## TRY IT
Count, please, the lines in the listing below that contain "computer", and reply with the count only.
++++ AVAILABLE DATA
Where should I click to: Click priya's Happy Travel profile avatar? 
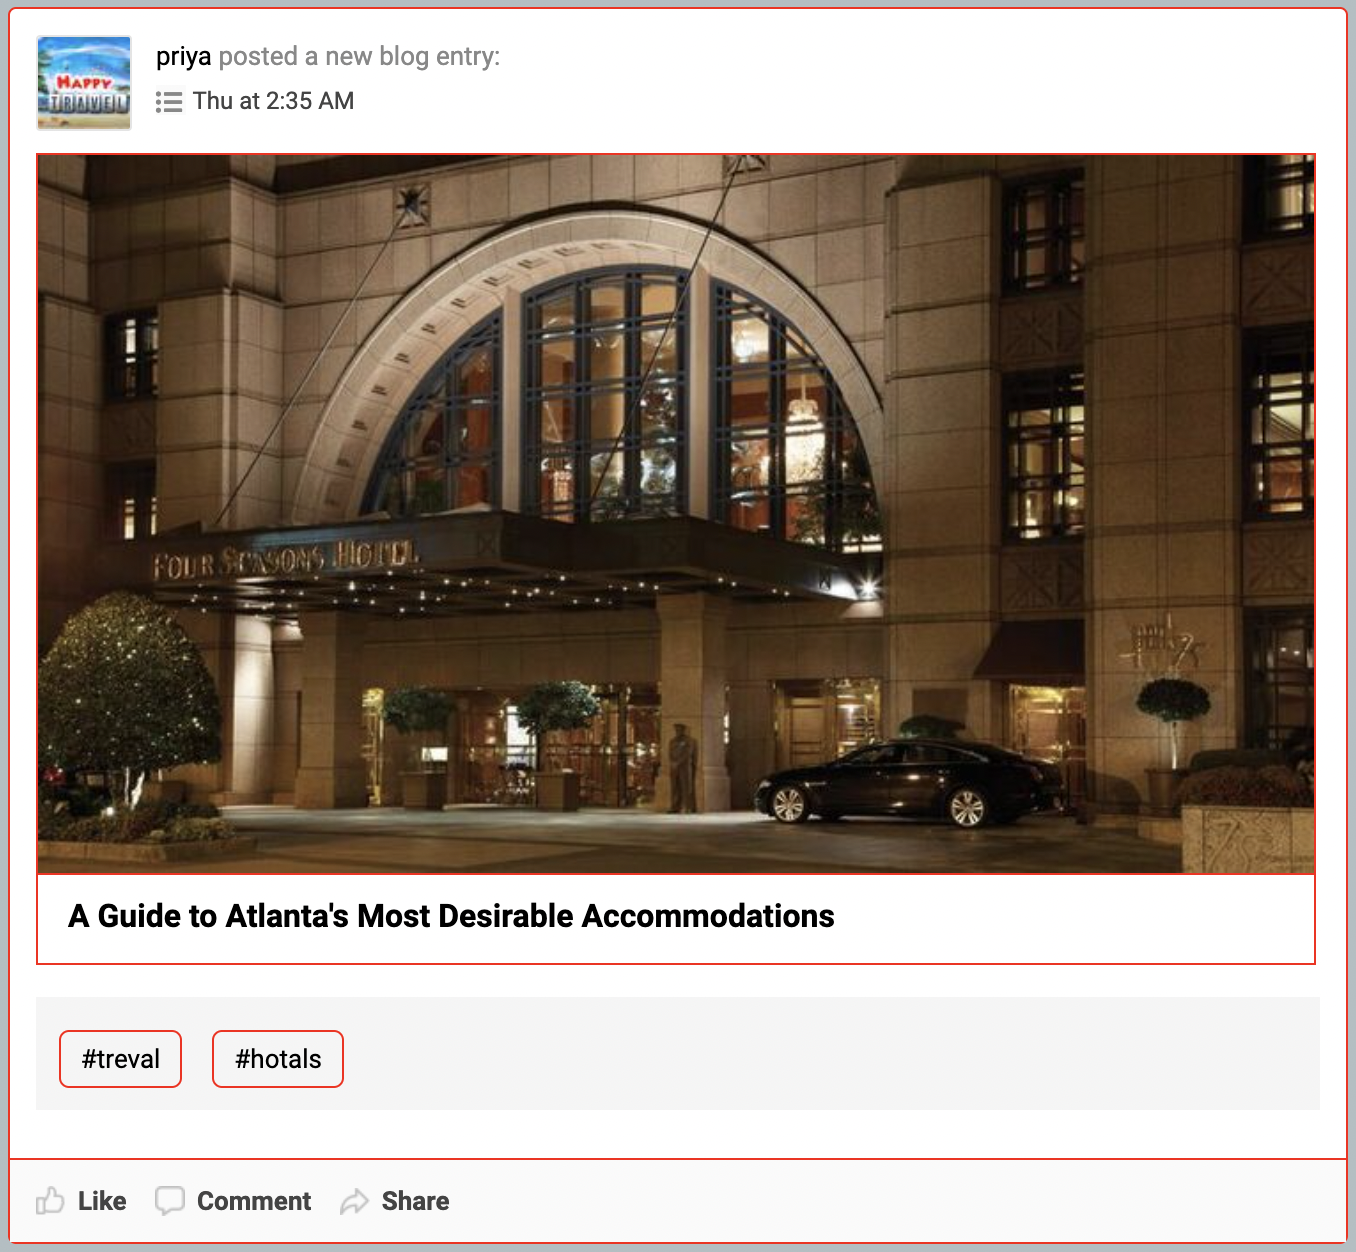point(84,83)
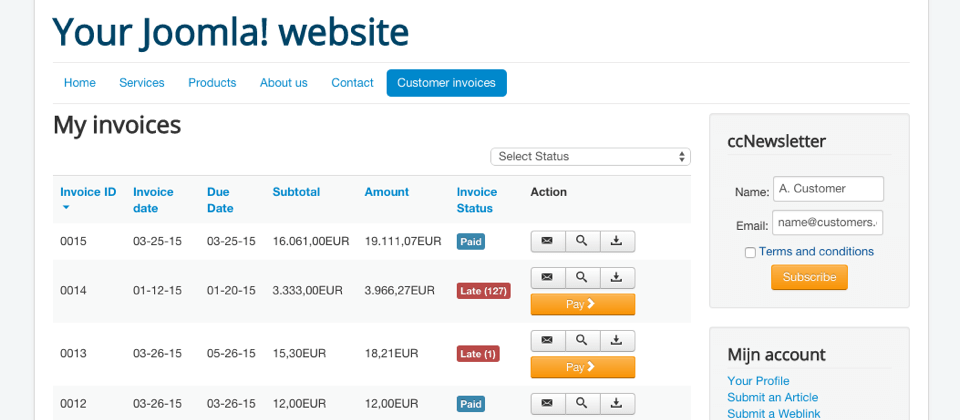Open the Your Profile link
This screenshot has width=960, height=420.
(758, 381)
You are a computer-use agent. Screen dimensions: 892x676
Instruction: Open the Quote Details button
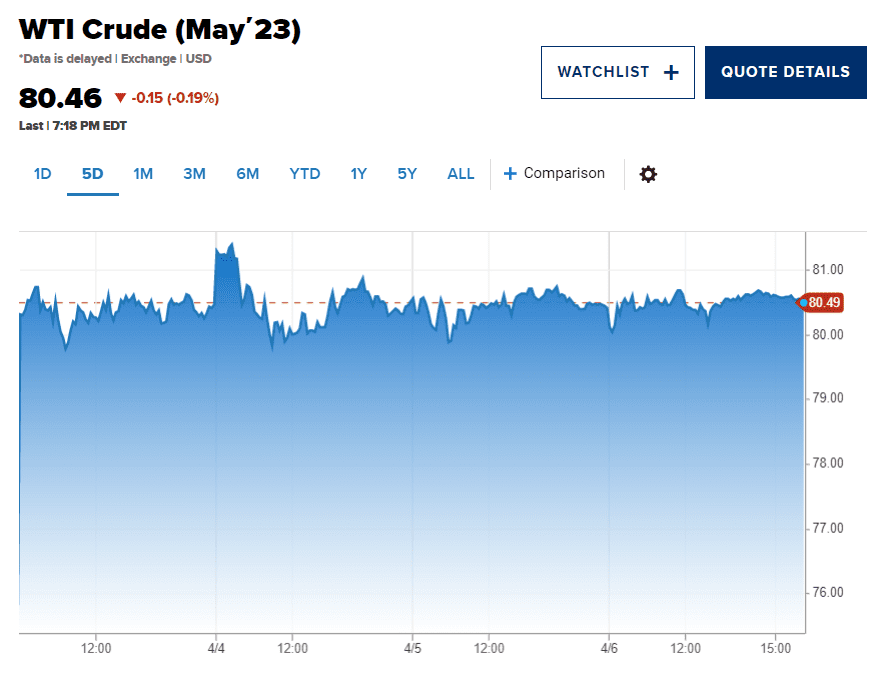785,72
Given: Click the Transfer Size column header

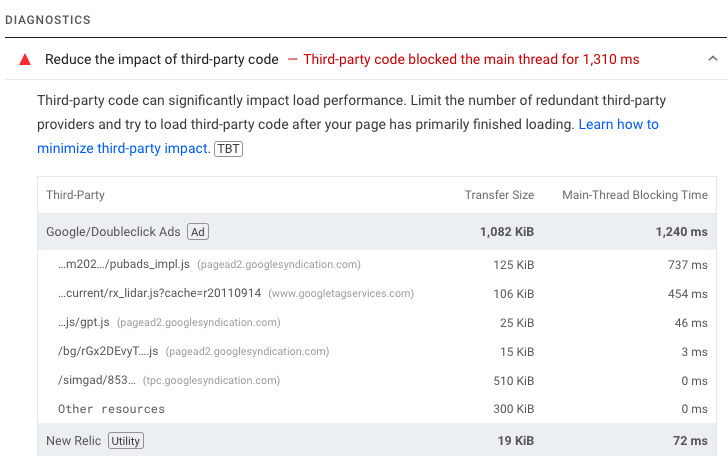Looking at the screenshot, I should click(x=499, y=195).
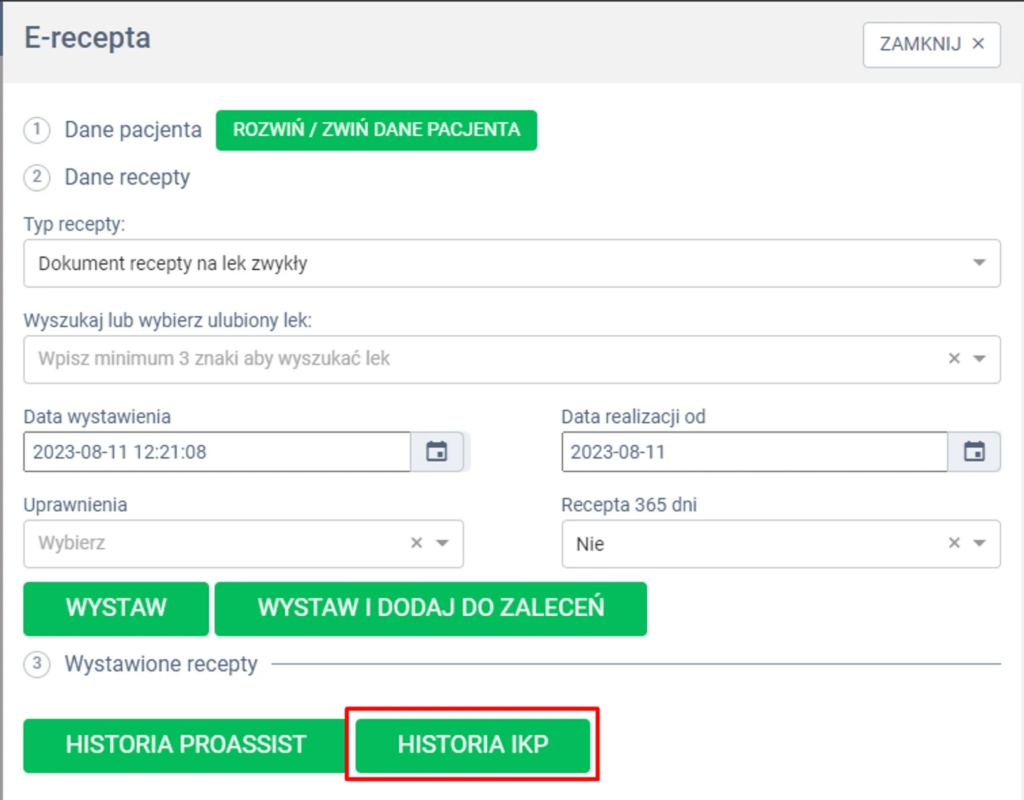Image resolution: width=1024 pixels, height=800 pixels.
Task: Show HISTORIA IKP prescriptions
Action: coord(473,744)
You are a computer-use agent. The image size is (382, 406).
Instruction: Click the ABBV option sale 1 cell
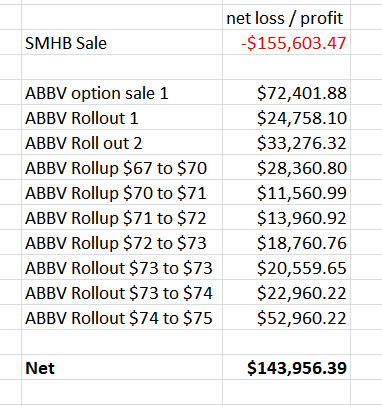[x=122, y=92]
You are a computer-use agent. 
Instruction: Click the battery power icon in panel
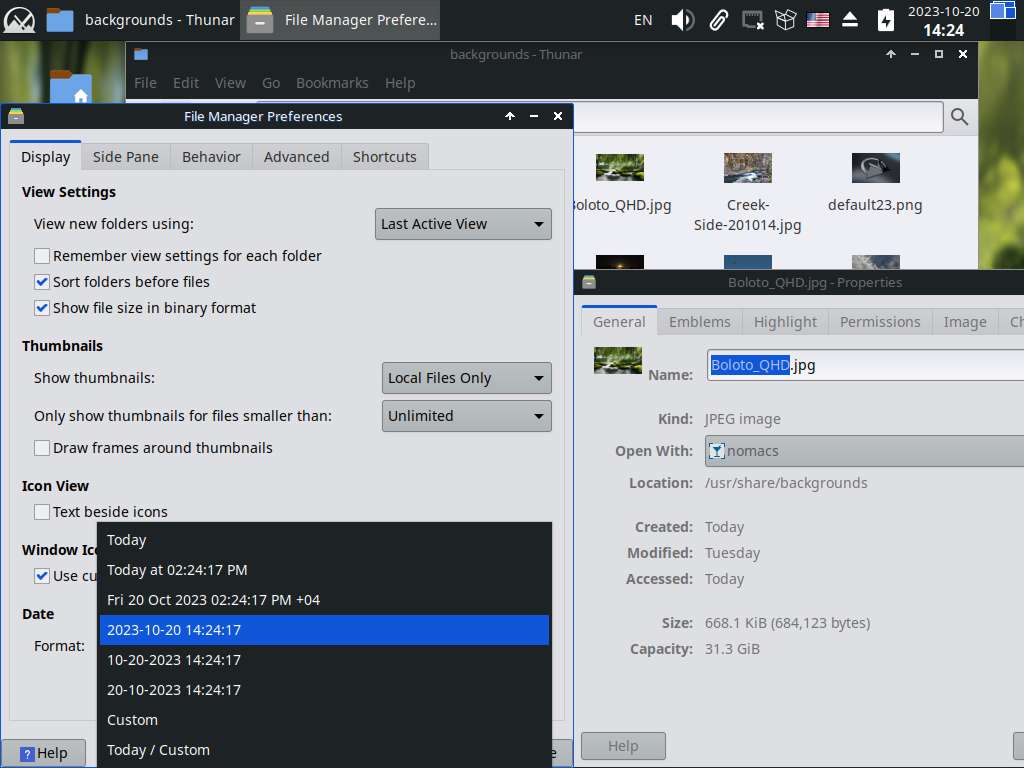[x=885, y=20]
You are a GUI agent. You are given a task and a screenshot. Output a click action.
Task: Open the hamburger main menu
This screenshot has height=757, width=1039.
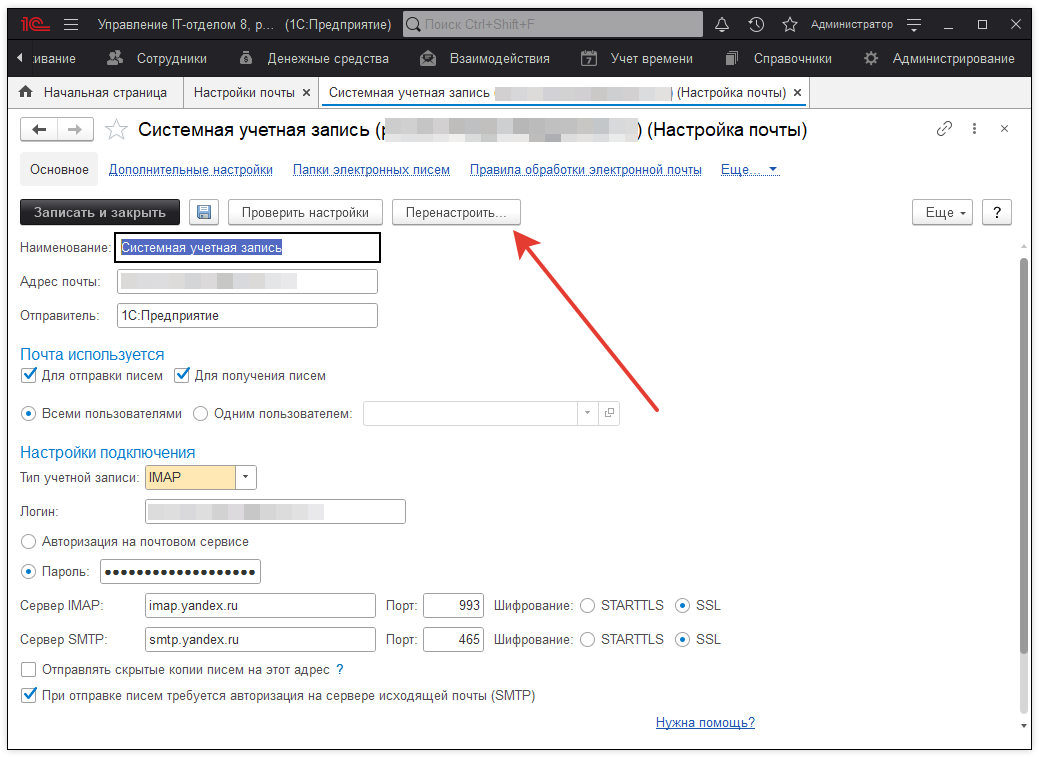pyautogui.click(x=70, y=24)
++++++++
## PROBLEM SOLUTION
3